Though historically underrepresented in environmental fields, women—past and present, and from a diversity of backgrounds—have overcome barriers to pursue their passions and leave a lasting legacy for the natural world and for the women following in their footsteps.
Join The Morton Arboretum each Friday in March as guest speakers share about their work on behalf of nature, stories of the women that inspired them, and the path forward for the women who are poised to follow in their footsteps.
Gidinawendimin: We Are All Connected presented by Dr. Wendy Makoons Geniusz
Five generations of Indigenous women, working over a century, created the book Plants Have So Much to Give Us, All We Have to Do Is Ask. Editor and contributor Dr. Wendy Makoons Geniusz will describe the history of how the book was written by her late mother, Mary Siisip Geniusz, and share Anishinaabe-gikendaasowin (Anishinaabe teachings) from the book.

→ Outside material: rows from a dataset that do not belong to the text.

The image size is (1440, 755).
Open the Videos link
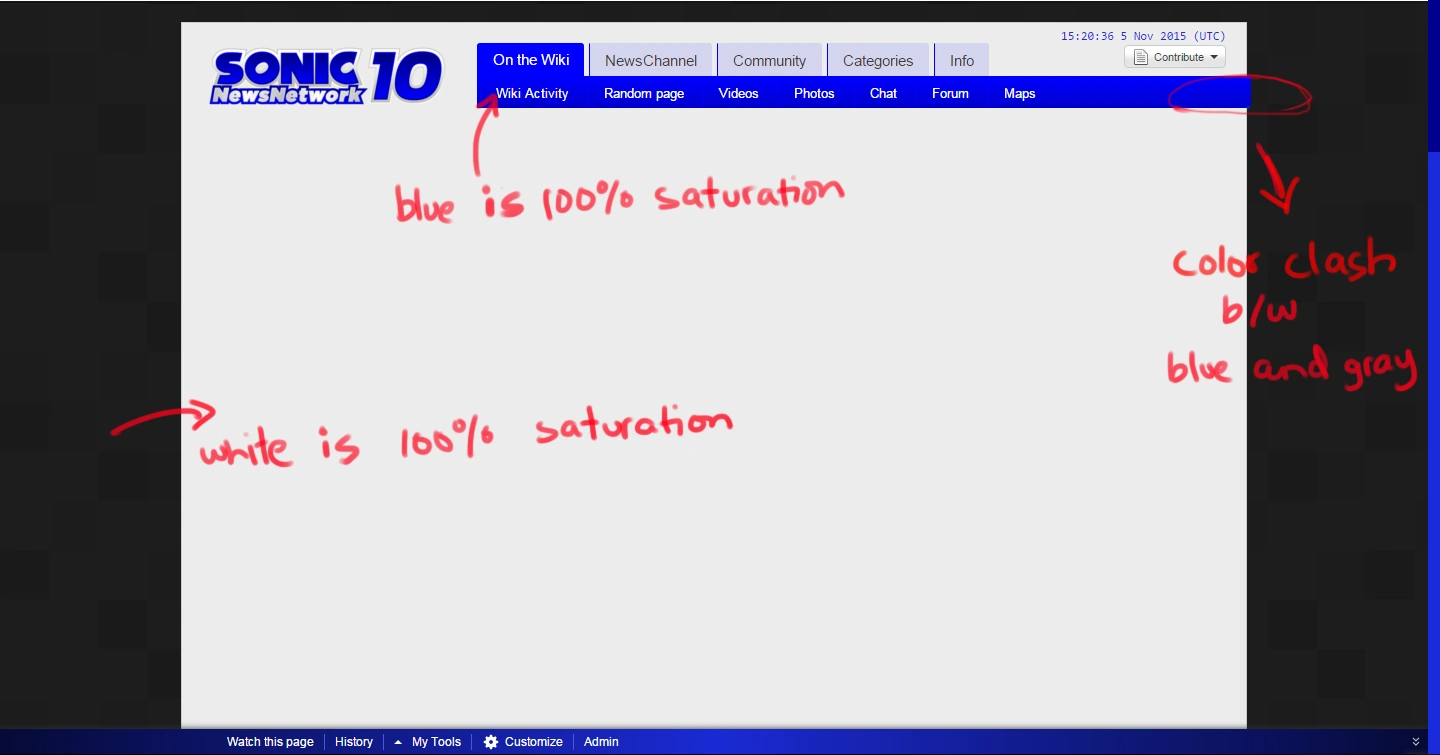point(738,94)
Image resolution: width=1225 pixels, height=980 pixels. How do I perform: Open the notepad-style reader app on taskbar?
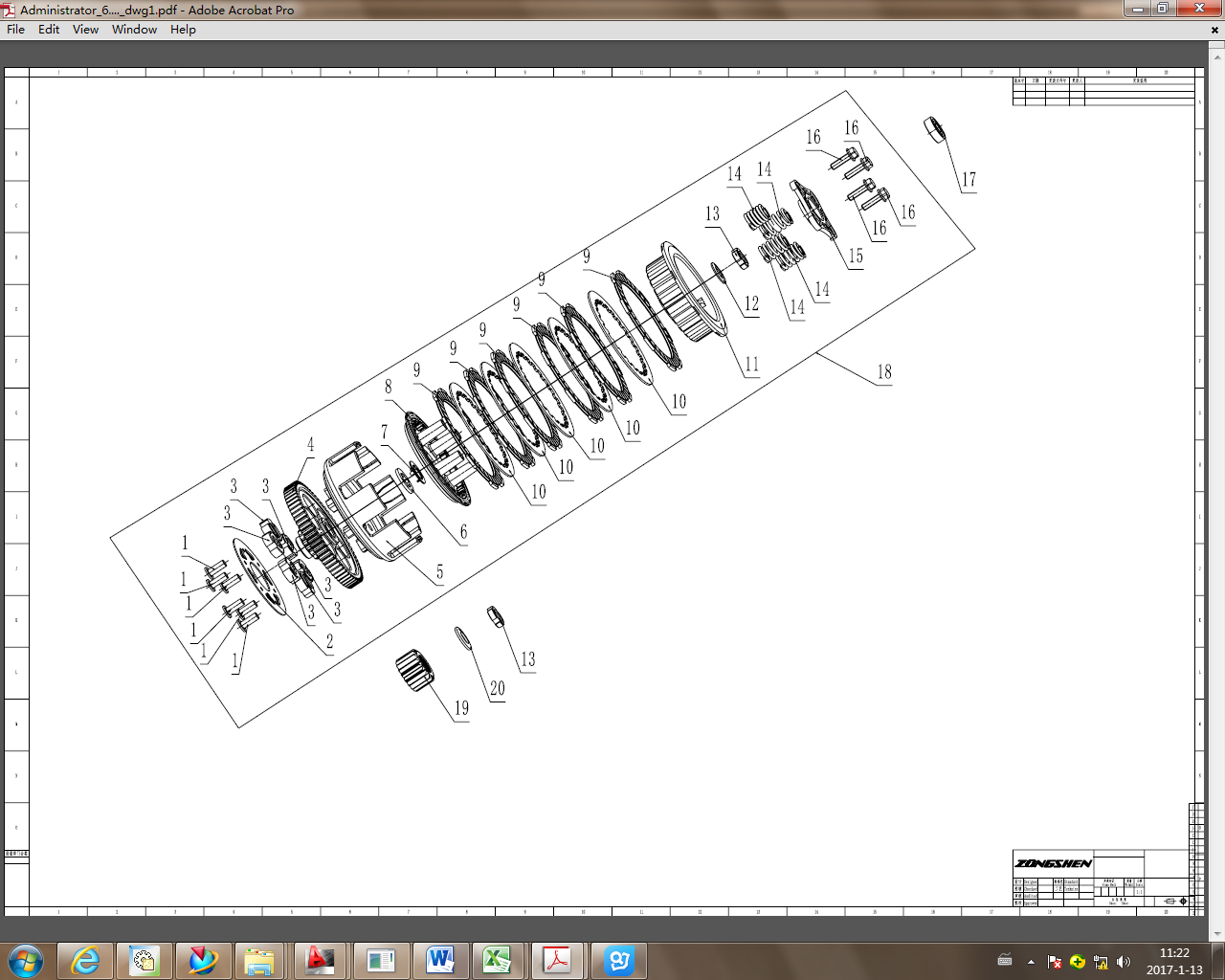pos(379,960)
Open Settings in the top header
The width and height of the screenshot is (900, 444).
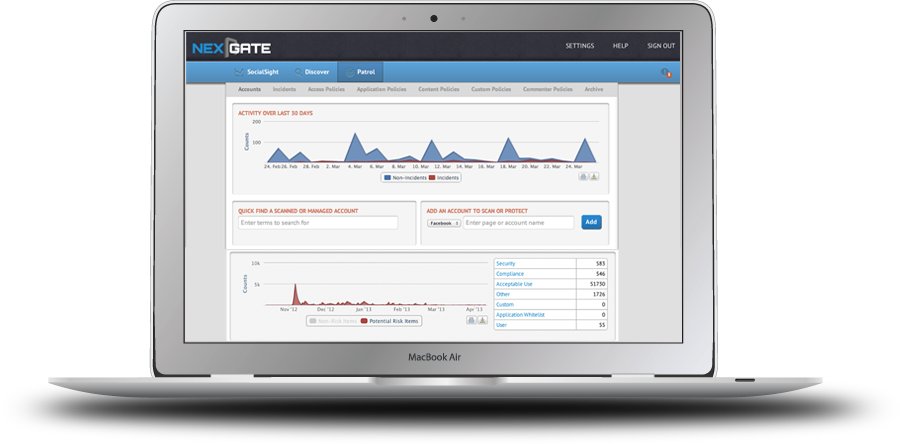tap(579, 46)
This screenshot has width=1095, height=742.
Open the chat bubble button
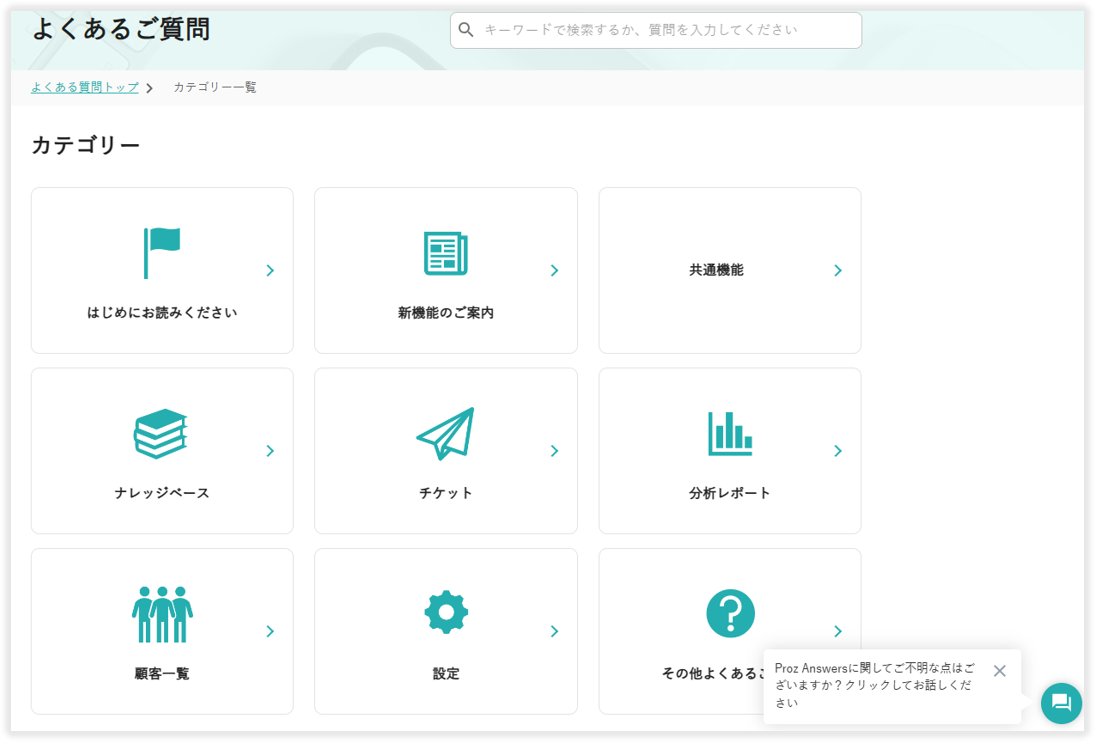pyautogui.click(x=1061, y=703)
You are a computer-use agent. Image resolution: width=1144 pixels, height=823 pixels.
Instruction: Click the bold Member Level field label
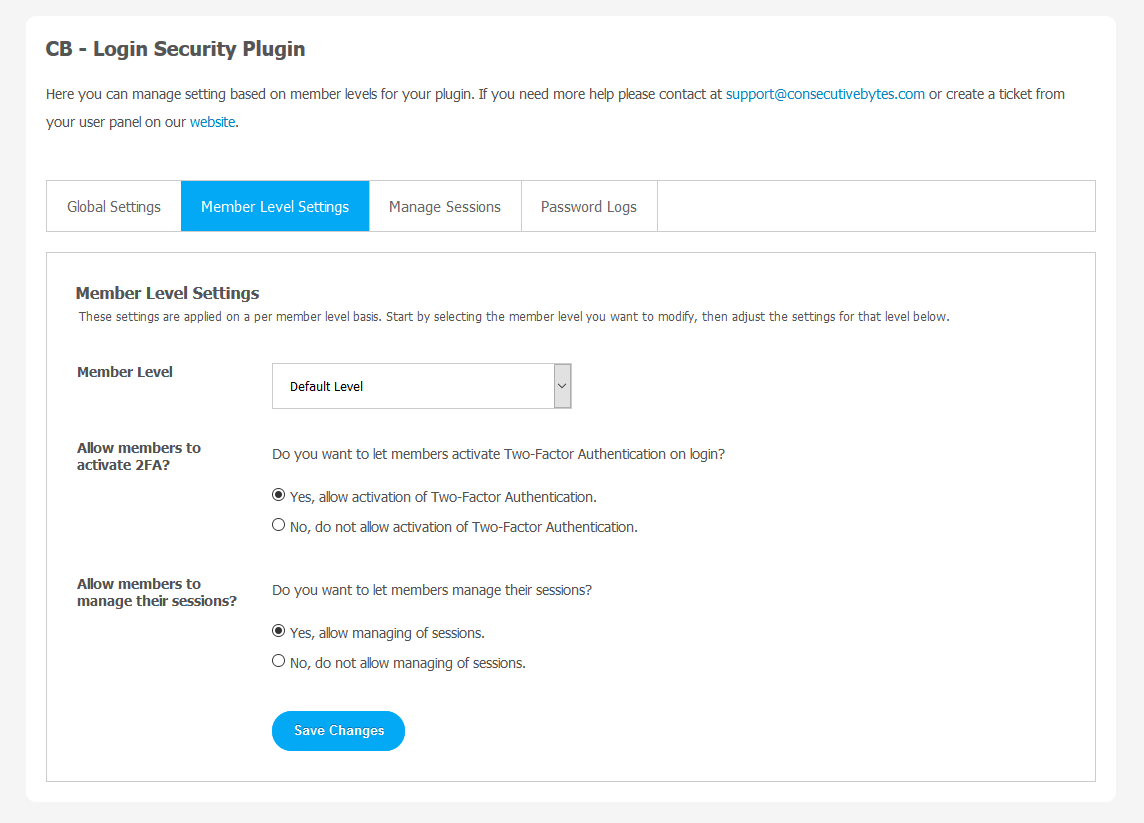click(x=125, y=372)
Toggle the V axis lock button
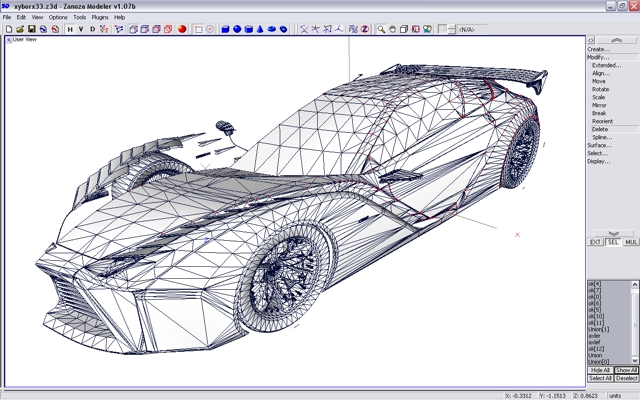640x400 pixels. click(x=81, y=29)
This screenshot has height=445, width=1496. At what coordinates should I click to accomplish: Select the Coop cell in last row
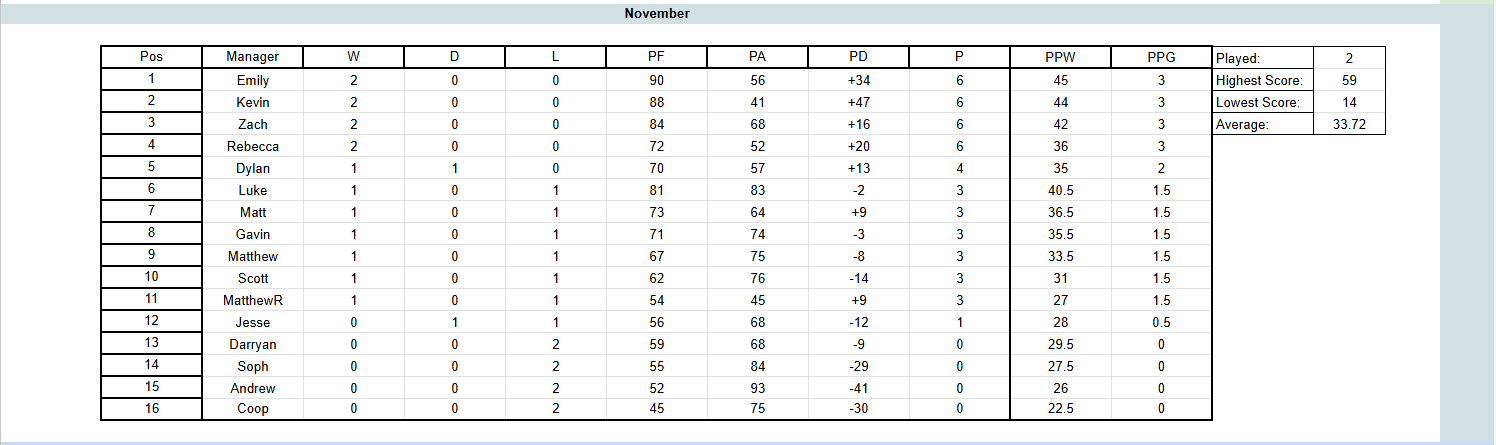tap(253, 410)
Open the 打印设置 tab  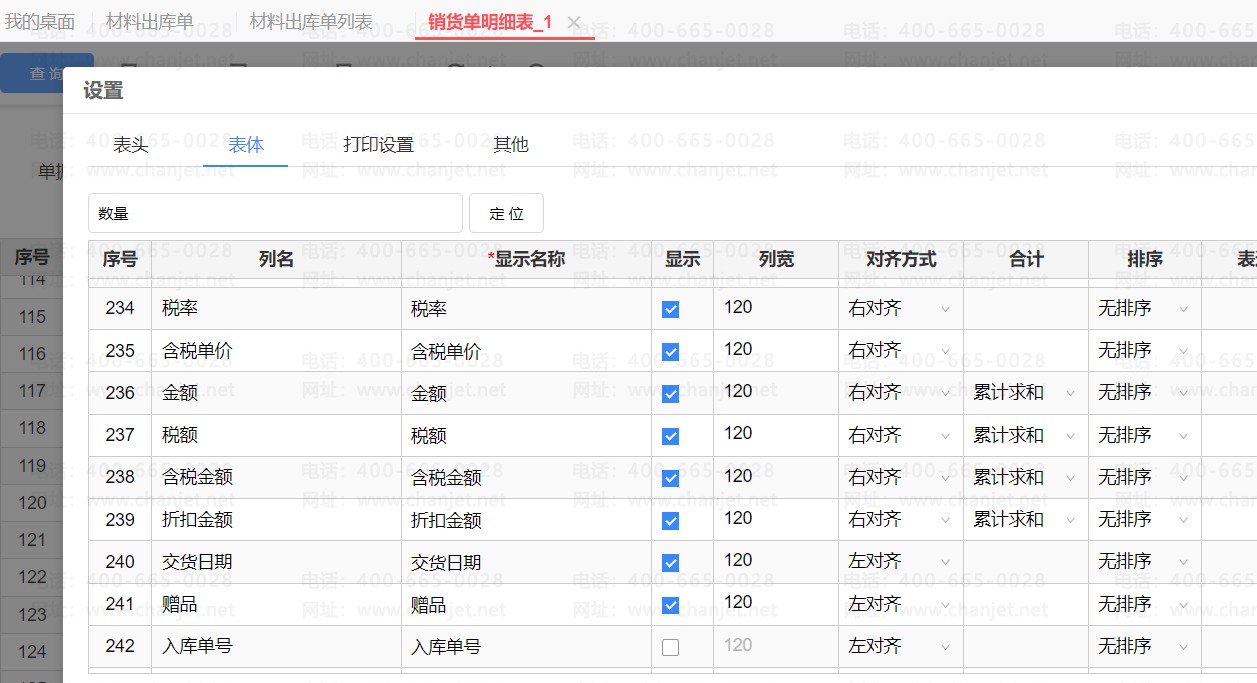(x=378, y=145)
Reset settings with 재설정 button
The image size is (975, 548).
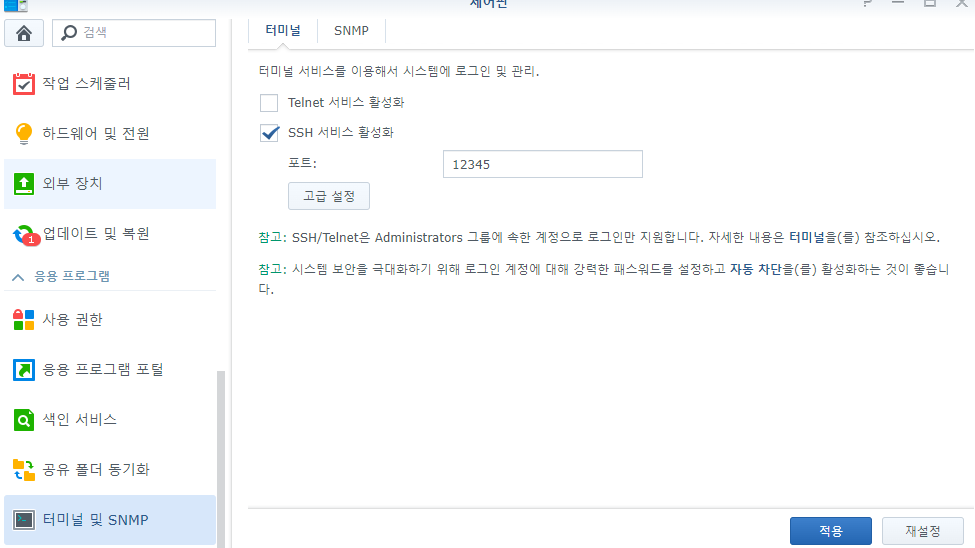coord(923,531)
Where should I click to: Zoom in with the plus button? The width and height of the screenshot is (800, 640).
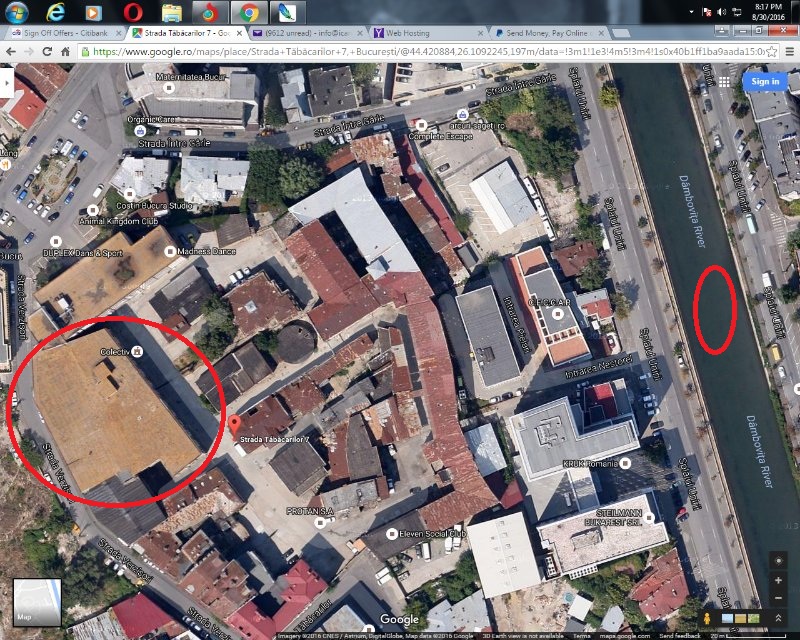778,581
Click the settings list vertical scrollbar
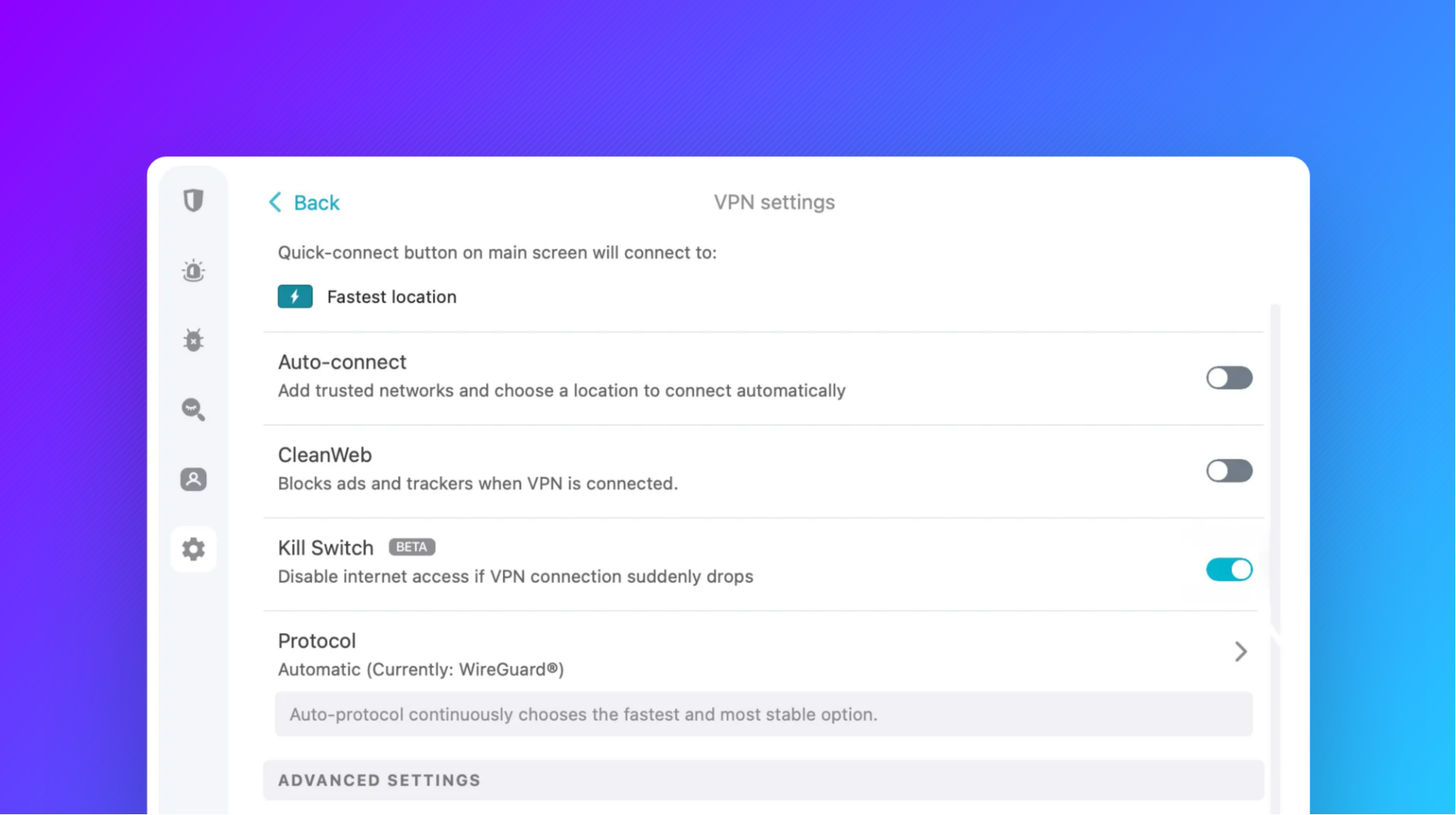Screen dimensions: 1456x815 coord(1275,470)
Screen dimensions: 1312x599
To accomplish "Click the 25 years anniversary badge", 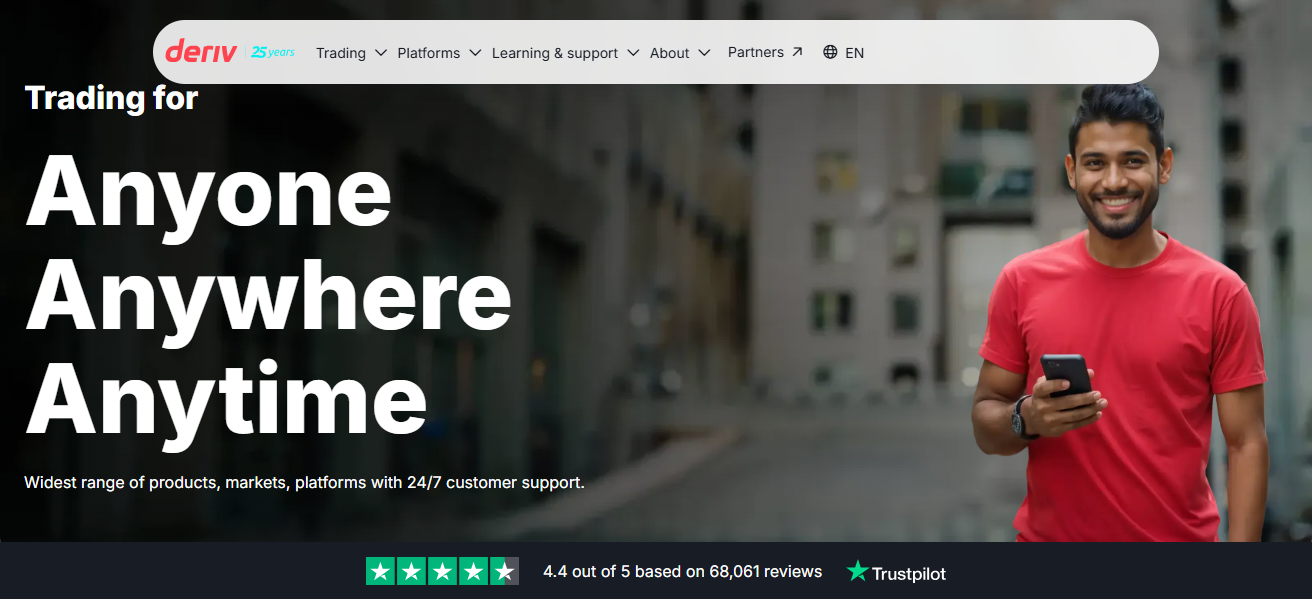I will [x=272, y=52].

Friday, March 10, 10:00 to 11:30 a.m.
Conserving Biodiversity, presented by Dr. Tanisha Williams
Join Dr. Tanisha M. Williams, founder of #BlackBotanistsWeek, who will share her research on the impacts of climate change on biodiversity, talk about her journey into a career in science, and discuss the work she is doing to create space for diversity in scientific fields.
Friday, March 17, 10:00 to 11:30 a.m.
The Legacy of May Watts, presented by Cindy Crosby and Rita Hassert
This lecture celebrates the lasting influence of May Watts, one of the twentieth century’s great conservationists, and explores what this legacy means for women today who are seeking to make a difference.
Friday, March 24, 10:00 to 11:30 a.m.
Soil Sisters: How Local Women Are Caring for the Land, presented by Heather Lynch
When women who share a passion for healthy soil collaboratively come together to champion and celebrate conservation through groups such as Wisconsin’s Soil Sisters, they are able to have an impact on the landscape for generations to come.
Friday, March 31, 10:00 to 11:30 a.m.